A groundbreaking new study by ABF Research Professor and Henry Schultz Distinguished Service Professor in Economics at the University of Chicago, James Heckman, found that at-risk children in rural China who received both nutritional and educational support showed significant advancements in their language skills, social and emotional development. 

The innovative study, entitled the "Rural Education and Child Health" project, was led by Heckman and fellow scholars from the University of Chicago who worked with the China Development Research Foundation to collect data on child health, development and home environment. The goal of the study was to evaluate the long-term impact of providing nutritional support and psychosocial stimulation to at-risk rural children in China, who are left alone in their rural communities when their parents travel to urban areas for work, which numbers over 60 million. 

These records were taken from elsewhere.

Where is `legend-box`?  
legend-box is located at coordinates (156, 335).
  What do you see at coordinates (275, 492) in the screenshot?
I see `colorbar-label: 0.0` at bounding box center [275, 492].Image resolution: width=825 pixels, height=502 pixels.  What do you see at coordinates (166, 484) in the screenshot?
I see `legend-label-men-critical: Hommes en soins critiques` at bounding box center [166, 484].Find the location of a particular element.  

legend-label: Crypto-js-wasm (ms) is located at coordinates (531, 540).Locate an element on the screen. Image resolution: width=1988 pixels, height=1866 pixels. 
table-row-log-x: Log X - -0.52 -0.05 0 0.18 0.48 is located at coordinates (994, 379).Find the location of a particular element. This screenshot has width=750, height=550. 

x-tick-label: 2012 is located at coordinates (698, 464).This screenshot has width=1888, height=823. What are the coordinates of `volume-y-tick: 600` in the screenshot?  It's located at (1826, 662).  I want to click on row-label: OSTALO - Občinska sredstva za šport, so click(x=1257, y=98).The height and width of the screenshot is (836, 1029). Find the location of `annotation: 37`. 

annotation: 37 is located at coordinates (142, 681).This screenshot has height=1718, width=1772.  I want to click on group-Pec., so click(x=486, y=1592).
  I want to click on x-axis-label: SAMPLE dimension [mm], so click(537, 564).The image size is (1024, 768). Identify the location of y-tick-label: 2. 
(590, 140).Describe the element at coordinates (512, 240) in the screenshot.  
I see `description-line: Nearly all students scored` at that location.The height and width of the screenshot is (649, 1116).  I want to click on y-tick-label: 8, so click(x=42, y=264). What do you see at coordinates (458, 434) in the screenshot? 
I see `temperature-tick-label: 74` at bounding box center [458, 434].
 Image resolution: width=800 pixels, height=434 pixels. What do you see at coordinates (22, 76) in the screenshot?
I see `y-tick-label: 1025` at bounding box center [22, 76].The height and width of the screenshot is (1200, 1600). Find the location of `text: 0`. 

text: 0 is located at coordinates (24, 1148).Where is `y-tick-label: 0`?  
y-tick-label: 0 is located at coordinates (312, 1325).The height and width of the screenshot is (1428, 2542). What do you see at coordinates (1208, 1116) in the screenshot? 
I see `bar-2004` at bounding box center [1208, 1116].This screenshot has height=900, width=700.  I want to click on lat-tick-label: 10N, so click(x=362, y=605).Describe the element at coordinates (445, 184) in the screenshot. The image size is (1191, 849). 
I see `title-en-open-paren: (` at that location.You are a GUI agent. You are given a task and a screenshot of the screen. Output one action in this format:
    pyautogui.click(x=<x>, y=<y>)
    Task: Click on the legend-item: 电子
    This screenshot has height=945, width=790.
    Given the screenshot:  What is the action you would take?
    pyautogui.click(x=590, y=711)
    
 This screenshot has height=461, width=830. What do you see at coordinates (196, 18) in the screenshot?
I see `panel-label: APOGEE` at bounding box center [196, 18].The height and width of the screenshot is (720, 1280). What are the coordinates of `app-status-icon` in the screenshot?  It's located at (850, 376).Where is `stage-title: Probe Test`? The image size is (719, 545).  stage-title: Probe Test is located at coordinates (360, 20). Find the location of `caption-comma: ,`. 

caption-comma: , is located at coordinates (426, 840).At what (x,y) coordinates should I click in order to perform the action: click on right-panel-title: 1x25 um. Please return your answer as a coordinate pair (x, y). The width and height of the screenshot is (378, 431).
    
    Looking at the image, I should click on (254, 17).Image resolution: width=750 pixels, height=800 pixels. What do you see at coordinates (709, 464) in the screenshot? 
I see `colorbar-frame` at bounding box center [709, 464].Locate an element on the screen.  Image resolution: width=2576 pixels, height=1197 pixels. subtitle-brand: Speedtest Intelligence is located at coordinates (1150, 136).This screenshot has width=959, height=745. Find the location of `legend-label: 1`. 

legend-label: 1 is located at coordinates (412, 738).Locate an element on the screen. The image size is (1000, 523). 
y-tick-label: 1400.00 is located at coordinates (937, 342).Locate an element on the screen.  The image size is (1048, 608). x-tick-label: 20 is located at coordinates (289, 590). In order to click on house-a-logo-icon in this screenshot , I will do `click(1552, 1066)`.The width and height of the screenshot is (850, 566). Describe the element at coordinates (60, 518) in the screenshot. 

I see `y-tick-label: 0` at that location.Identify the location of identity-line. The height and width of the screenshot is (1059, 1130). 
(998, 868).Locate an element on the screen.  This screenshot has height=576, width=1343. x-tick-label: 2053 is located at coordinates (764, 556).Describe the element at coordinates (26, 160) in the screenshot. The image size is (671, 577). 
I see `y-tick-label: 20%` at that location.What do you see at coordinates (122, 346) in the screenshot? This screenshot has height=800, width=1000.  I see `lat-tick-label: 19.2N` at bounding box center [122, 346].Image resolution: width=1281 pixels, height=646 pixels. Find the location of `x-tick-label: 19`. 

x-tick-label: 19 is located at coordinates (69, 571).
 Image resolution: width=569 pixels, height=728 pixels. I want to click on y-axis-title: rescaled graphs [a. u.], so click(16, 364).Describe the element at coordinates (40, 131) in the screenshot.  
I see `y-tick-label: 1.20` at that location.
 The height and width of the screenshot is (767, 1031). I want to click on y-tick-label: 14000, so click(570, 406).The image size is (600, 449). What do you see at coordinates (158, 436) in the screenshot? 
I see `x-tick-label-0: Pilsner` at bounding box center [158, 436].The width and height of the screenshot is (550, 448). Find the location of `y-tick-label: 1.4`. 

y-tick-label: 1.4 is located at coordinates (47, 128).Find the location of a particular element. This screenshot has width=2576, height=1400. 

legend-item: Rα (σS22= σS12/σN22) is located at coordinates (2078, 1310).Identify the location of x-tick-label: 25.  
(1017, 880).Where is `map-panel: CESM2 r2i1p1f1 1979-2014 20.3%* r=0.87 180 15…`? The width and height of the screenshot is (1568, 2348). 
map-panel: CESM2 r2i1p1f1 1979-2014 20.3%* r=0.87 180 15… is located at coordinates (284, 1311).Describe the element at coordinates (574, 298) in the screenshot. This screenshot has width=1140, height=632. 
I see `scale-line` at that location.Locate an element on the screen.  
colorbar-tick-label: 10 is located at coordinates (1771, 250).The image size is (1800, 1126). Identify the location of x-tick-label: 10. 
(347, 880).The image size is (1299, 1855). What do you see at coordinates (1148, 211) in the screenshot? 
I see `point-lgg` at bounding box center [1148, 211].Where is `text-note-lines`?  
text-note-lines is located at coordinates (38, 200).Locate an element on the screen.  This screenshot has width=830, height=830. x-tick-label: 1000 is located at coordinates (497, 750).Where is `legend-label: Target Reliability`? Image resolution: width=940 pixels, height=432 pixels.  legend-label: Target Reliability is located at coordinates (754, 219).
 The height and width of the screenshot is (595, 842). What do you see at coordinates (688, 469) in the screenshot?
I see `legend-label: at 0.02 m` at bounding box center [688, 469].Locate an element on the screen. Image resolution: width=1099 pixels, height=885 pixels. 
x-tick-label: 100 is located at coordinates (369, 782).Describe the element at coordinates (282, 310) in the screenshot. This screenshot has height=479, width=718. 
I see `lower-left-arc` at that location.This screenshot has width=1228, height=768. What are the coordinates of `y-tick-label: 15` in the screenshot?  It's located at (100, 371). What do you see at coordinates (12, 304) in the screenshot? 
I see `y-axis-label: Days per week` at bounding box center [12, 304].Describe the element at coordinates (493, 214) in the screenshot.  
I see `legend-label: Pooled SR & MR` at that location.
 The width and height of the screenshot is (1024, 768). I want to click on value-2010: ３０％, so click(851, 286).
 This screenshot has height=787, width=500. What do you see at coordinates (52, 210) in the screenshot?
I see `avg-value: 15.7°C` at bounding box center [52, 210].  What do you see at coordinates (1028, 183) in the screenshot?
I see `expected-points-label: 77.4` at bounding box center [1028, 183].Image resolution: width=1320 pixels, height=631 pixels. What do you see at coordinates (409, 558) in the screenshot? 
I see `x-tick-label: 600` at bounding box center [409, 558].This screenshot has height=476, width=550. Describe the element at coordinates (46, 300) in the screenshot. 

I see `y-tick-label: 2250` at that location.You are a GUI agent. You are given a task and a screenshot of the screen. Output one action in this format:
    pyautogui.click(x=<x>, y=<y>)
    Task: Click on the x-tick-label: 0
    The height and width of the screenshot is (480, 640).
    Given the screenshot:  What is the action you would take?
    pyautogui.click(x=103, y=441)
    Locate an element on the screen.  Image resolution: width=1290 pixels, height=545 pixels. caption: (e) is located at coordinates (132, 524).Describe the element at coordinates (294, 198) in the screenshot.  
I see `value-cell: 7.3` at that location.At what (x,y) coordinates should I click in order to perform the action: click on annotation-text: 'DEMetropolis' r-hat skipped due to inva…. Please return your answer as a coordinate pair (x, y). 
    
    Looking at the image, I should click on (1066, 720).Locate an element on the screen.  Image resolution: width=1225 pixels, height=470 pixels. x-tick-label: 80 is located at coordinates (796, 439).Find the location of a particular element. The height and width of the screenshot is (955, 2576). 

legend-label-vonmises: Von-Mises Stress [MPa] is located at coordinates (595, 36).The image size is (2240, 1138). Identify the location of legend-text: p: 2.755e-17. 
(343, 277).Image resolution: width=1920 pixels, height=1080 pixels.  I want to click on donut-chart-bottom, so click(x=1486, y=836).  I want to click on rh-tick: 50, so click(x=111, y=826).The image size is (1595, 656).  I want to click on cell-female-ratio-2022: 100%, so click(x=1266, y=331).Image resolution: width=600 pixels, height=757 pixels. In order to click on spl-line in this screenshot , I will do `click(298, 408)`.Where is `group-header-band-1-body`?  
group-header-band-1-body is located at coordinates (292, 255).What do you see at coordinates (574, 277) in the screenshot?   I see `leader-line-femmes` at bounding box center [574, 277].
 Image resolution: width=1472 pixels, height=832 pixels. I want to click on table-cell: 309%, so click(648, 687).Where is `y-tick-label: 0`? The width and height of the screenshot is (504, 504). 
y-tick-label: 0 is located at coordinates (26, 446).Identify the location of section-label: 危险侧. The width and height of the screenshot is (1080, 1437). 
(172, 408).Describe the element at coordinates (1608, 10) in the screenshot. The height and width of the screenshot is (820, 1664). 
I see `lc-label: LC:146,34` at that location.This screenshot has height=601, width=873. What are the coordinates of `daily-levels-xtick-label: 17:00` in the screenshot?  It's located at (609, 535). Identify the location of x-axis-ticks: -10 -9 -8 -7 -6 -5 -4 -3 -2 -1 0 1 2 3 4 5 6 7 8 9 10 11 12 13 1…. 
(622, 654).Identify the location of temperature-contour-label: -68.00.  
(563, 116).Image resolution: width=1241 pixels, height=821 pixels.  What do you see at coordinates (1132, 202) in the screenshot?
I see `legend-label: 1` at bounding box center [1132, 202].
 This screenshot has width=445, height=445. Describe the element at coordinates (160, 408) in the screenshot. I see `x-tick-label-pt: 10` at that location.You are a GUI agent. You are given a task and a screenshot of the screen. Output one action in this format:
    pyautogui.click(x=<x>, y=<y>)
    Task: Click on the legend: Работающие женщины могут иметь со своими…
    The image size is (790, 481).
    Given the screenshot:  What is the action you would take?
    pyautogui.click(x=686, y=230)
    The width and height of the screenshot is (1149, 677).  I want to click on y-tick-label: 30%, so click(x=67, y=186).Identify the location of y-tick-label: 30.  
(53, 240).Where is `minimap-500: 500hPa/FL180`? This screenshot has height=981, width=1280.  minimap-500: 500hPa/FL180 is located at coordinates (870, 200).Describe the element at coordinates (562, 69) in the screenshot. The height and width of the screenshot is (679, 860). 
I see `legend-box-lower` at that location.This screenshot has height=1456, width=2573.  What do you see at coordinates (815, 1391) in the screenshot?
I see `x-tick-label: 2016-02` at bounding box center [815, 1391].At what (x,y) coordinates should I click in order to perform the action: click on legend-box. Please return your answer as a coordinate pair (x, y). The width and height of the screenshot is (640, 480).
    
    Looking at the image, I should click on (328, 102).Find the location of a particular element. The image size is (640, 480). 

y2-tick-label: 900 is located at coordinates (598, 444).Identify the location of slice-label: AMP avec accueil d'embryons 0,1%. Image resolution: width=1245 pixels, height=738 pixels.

Conducted from 2014-2017, the study combined China's existing Children Nutrition Improvement Project in Poverty-stricken Areas (CNNIP), which provides free nutritional supplements to children living in poverty, with a home visit by a trained educator who taught parents and caregivers about early childhood development and the benefits derived from adult-child interaction. 

During their weekly visits, the educators watched the parents interacting with children and encouraged them to be more nurturing and caring, as well as to teach their children through activities such as games and songs. 

"These are aspects that we know are important to a child's long-term trajectory," Heckman is quoted as saying in a recent University of Chicago news article about the study and the impact of its findings. "Early spoken language is a precursor and predictor of later life development."

Early analysis of the study's results demonstrated significantly better performance, including improved language skills, among those who were treated for the study compared to those who were not. 

"Program leaders believe that teaching parents why it is important to interact with and talk to children will directly impact their early childhood development," explained Jin Zhou, who is quoted in the University of Chicago news article. Zhou is a University of Chicago postdoctoral fellow who worked with Heckman on the project.

The format for Heckman's "Rural Education and Child Health" project was based on the "Jamaica Parenting and Psychosocial Stimulation Curriculum," an intervention in the 1980s in which 127 children who had not developed properly received physical, sensory and emotional games/activities, and nutritional intervention. The "Jamaica Parenting and Psychosocial Stimulation Curriculum" found that the underdeveloped children who received the psychosocial support earned 25 percent more income than underdeveloped children who did not, the same level of earnings as children who had developed normally. 

In 2014, Heckman's study was applied to 1,500 randomly selected families throughout Huachi County in Gansu Province, who had children between the ages of 6-36 months. From 2015-2017, Heckman and his team collected three rounds of data using early childhood instruments to assess the children’s health and development, their relationship with their parents, and the social, emotional and cognitive support of their home environment. The results showed that psychosocial support had a greater impact on children's development than nutritional support.  

The University of Chicago article notes that China's President Xi Jinping is committed to addressing rural poverty in China and the challenges faced by the tens of million of children in need. Heckman hopes that the study's early results will influence China’s national and provincial policy regarding these issues and lead to better parenting and nutrition programs throughout the country's rural areas, according to the article. 

Heckman and his project team will continue to assess the children in coming years to prove the long-term impact of their interventions and the effects these interventions will have on subsequent children, extended families and the broader community. 

"He believes such interventions could change the trajectory of children’s lives across the country, helping them to be more productive and successful, and creating a foundation of successful parenting practices that will shape future generations," the University of Chicago news article says.